I would like every line of the records below that contains the word "Ацецекс" copied.

• Data items
--- --- ---

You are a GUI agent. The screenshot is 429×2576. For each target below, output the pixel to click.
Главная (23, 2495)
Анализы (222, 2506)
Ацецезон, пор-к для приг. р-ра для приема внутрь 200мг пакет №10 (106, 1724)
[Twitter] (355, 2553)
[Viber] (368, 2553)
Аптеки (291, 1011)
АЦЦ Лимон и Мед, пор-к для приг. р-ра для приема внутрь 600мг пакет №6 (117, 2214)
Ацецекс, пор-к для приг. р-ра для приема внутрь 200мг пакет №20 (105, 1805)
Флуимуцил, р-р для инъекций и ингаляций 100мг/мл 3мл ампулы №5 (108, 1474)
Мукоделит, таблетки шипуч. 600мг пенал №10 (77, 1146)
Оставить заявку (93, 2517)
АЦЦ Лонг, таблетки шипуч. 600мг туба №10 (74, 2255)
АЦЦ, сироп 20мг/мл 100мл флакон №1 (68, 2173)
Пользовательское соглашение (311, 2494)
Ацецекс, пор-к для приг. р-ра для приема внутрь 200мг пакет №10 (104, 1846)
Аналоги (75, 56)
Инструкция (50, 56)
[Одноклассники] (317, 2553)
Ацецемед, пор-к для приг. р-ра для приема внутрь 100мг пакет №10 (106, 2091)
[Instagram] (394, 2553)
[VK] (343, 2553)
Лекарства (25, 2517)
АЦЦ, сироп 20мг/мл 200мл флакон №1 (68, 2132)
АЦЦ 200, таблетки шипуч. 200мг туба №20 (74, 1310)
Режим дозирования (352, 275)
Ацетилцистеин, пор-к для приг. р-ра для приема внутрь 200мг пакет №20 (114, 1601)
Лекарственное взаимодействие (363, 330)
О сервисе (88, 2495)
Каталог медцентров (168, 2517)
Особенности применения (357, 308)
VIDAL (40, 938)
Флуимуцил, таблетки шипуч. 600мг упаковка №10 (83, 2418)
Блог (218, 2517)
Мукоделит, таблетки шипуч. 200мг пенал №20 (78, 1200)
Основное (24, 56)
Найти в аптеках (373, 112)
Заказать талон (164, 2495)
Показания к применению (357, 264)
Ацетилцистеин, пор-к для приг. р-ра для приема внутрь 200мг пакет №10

--- --- ---

• Response below
Ацецекс, пор-к для приг. р-ра для приема внутрь 200мг пакет №20 (105, 1805)
Ацецекс, пор-к для приг. р-ра для приема внутрь 200мг пакет №10 (104, 1846)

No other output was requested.